=== Items from a dataset ===
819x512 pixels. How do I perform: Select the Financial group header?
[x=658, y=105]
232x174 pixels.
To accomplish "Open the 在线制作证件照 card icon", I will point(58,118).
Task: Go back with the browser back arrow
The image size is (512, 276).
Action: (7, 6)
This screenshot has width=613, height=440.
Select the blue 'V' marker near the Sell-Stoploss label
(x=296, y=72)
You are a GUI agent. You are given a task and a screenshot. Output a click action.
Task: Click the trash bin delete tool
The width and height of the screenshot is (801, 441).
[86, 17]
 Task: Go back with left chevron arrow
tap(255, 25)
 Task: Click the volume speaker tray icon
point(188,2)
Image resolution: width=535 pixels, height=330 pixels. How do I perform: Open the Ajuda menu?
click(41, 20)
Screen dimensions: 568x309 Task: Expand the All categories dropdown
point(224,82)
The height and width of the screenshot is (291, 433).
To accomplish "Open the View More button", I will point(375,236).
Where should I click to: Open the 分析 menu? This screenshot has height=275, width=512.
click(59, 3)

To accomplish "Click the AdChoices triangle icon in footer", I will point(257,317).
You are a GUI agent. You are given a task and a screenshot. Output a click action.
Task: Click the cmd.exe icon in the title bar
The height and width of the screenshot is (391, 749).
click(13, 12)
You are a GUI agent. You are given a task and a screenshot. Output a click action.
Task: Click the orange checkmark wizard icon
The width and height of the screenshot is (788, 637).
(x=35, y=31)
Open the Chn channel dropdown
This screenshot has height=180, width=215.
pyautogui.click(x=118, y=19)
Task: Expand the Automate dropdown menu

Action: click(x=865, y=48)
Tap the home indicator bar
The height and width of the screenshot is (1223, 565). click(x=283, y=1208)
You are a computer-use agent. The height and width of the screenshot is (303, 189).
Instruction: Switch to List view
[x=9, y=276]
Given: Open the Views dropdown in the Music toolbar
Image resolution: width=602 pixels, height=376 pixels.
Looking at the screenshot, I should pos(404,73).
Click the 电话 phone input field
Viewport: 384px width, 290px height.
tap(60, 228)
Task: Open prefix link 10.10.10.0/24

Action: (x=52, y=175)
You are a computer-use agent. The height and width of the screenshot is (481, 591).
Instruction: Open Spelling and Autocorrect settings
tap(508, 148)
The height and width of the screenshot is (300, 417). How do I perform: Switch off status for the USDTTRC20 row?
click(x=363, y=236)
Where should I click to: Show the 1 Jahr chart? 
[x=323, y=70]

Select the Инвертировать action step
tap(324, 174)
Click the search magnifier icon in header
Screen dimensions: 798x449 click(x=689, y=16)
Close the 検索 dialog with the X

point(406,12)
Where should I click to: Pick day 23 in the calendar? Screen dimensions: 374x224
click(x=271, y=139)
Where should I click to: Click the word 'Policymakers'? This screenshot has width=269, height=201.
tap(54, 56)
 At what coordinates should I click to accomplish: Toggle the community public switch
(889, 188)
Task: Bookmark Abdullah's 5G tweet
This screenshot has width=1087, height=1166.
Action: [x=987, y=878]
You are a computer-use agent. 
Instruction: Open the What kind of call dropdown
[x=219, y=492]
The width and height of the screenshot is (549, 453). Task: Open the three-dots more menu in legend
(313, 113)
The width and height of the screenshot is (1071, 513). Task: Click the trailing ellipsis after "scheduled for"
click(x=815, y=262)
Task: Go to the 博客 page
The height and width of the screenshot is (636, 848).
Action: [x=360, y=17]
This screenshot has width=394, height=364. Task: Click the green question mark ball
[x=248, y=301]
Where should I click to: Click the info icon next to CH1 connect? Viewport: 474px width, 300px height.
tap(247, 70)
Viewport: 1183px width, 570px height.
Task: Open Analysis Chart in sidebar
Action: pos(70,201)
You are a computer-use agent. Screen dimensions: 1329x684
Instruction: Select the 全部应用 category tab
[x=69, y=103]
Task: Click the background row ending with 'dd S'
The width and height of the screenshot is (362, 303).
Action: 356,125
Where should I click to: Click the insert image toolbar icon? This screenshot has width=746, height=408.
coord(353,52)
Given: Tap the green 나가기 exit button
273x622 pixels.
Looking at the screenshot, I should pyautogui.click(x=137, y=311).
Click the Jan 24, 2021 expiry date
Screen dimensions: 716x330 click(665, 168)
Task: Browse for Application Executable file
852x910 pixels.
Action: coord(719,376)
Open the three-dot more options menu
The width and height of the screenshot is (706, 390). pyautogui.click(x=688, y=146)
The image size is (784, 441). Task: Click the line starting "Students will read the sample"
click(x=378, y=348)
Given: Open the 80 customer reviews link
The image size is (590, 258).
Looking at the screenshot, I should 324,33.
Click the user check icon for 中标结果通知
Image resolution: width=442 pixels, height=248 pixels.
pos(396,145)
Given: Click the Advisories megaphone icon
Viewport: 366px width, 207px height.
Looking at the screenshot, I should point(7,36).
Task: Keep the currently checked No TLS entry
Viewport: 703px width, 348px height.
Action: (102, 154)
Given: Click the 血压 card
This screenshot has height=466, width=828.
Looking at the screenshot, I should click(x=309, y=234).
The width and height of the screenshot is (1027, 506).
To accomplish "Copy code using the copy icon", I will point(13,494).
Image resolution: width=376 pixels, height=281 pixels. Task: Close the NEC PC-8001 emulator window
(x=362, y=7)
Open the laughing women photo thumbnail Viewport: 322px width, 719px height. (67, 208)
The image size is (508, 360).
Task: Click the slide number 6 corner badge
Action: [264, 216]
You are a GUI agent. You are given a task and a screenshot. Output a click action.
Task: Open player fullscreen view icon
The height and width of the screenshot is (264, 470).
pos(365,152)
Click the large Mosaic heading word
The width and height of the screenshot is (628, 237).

=== PROBLEM TO WORK ON ===
Rewrite the records above as a numbered list, one line per item, leaving out the blank lines.

=== RESULT OF THIS EXERCISE ===
1. 819x512 pixels. How do I perform: Select the Financial group header?
2. [x=658, y=105]
3. 232x174 pixels.
4. To accomplish "Open the 在线制作证件照 card icon", I will point(58,118).
5. Task: Go back with the browser back arrow
6. The image size is (512, 276).
7. Action: (7, 6)
8. This screenshot has width=613, height=440.
9. Select the blue 'V' marker near the Sell-Stoploss label
10. (x=296, y=72)
11. You are a GUI agent. You are given a task and a screenshot. Output a click action.
12. Task: Click the trash bin delete tool
13. The width and height of the screenshot is (801, 441).
14. [86, 17]
15.  Task: Go back with left chevron arrow
16. tap(255, 25)
17.  Task: Click the volume speaker tray icon
18. point(188,2)
19. Image resolution: width=535 pixels, height=330 pixels. How do I perform: Open the Ajuda menu?
20. click(41, 20)
21. Screen dimensions: 568x309 Task: Expand the All categories dropdown
22. point(224,82)
23. The height and width of the screenshot is (291, 433).
24. To accomplish "Open the View More button", I will point(375,236).
25. Where should I click to: Open the 分析 menu? This screenshot has height=275, width=512.
26. click(59, 3)
27. To accomplish "Click the AdChoices triangle icon in footer", I will point(257,317).
28. You are a GUI agent. You are given a task and a screenshot. Output a click action.
29. Task: Click the cmd.exe icon in the title bar
30. The height and width of the screenshot is (391, 749).
31. click(13, 12)
32. You are a GUI agent. You are given a task and a screenshot. Output a click action.
33. Task: Click the orange checkmark wizard icon
34. The width and height of the screenshot is (788, 637).
35. (x=35, y=31)
36. Open the Chn channel dropdown
37. This screenshot has height=180, width=215.
38. pyautogui.click(x=118, y=19)
39. Task: Expand the Automate dropdown menu
40. Action: click(x=865, y=48)
41. Tap the home indicator bar
42. The height and width of the screenshot is (1223, 565). click(x=283, y=1208)
43. You are a computer-use agent. The height and width of the screenshot is (303, 189).
44. Instruction: Switch to List view
45. [x=9, y=276]
46. Given: Open the Views dropdown in the Music toolbar
47. Image resolution: width=602 pixels, height=376 pixels.
48. Looking at the screenshot, I should pos(404,73).
49. Click the 电话 phone input field
50. Viewport: 384px width, 290px height.
51. tap(60, 228)
52. Task: Open prefix link 10.10.10.0/24
53. Action: (x=52, y=175)
54. You are a computer-use agent. The height and width of the screenshot is (481, 591).
55. Instruction: Open Spelling and Autocorrect settings
56. tap(508, 148)
57. The height and width of the screenshot is (300, 417). How do I perform: Switch off status for the USDTTRC20 row?
58. click(x=363, y=236)
59. Where should I click to: Show the 1 Jahr chart? 
60. [x=323, y=70]
61. Select the Инвертировать action step
62. tap(324, 174)
63. Click the search magnifier icon in header
64. Screen dimensions: 798x449 click(x=689, y=16)
65. Close the 検索 dialog with the X
66. point(406,12)
67. Where should I click to: Pick day 23 in the calendar? Screen dimensions: 374x224
68. click(x=271, y=139)
69. Where should I click to: Click the word 'Policymakers'? This screenshot has width=269, height=201.
70. tap(54, 56)
71.  At what coordinates should I click to accomplish: Toggle the community public switch
72. (889, 188)
73. Task: Bookmark Abdullah's 5G tweet
74. This screenshot has width=1087, height=1166.
75. Action: [x=987, y=878]
76. You are a computer-use agent. 
77. Instruction: Open the What kind of call dropdown
78. [x=219, y=492]
79. The width and height of the screenshot is (549, 453). Task: Open the three-dots more menu in legend
80. (313, 113)
81. The width and height of the screenshot is (1071, 513). Task: Click the trailing ellipsis after "scheduled for"
82. click(x=815, y=262)
83. Task: Go to the 博客 page
84. The height and width of the screenshot is (636, 848).
85. Action: [x=360, y=17]
86. This screenshot has width=394, height=364. Task: Click the green question mark ball
87. [x=248, y=301]
88. Where should I click to: Click the info icon next to CH1 connect? Viewport: 474px width, 300px height.
89. tap(247, 70)
90. Viewport: 1183px width, 570px height.
91. Task: Open Analysis Chart in sidebar
92. Action: pos(70,201)
93. You are a computer-use agent. Screen dimensions: 1329x684
94. Instruction: Select the 全部应用 category tab
95. [x=69, y=103]
96. Task: Click the background row ending with 'dd S'
97. The width and height of the screenshot is (362, 303).
98. Action: 356,125
99. Where should I click to: Click the insert image toolbar icon? This screenshot has width=746, height=408.
100. coord(353,52)
101. Given: Tap the green 나가기 exit button
102. 273x622 pixels.
103. Looking at the screenshot, I should pyautogui.click(x=137, y=311).
104. Click the Jan 24, 2021 expiry date
105. Screen dimensions: 716x330 click(665, 168)
106. Task: Browse for Application Executable file
107. 852x910 pixels.
108. Action: coord(719,376)
109. Open the three-dot more options menu
110. The width and height of the screenshot is (706, 390). pyautogui.click(x=688, y=146)
111. The image size is (784, 441). Task: Click the line starting "Students will read the sample"
112. click(x=378, y=348)
113. Given: Open the 80 customer reviews link
114. The image size is (590, 258).
115. Looking at the screenshot, I should 324,33.
116. Click the user check icon for 中标结果通知
117. Image resolution: width=442 pixels, height=248 pixels.
118. pos(396,145)
119. Given: Click the Advisories megaphone icon
120. Viewport: 366px width, 207px height.
121. Looking at the screenshot, I should point(7,36).
122. Task: Keep the currently checked No TLS entry
123. Viewport: 703px width, 348px height.
124. Action: (102, 154)
125. Given: Click the 血压 card
126. This screenshot has height=466, width=828.
127. Looking at the screenshot, I should click(x=309, y=234).
128. The width and height of the screenshot is (1027, 506).
129. To accomplish "Copy code using the copy icon", I will point(13,494).
130. Image resolution: width=376 pixels, height=281 pixels. Task: Close the NEC PC-8001 emulator window
131. (x=362, y=7)
132. Open the laughing women photo thumbnail Viewport: 322px width, 719px height. (67, 208)
133. The image size is (508, 360).
134. Task: Click the slide number 6 corner badge
135. Action: [264, 216]
136. You are a GUI agent. You are given a task and a screenshot. Output a click action.
137. Task: Open player fullscreen view icon
138. The height and width of the screenshot is (264, 470).
139. pos(365,152)
140. Click the large Mosaic heading word
141. The width and height of the screenshot is (628, 237).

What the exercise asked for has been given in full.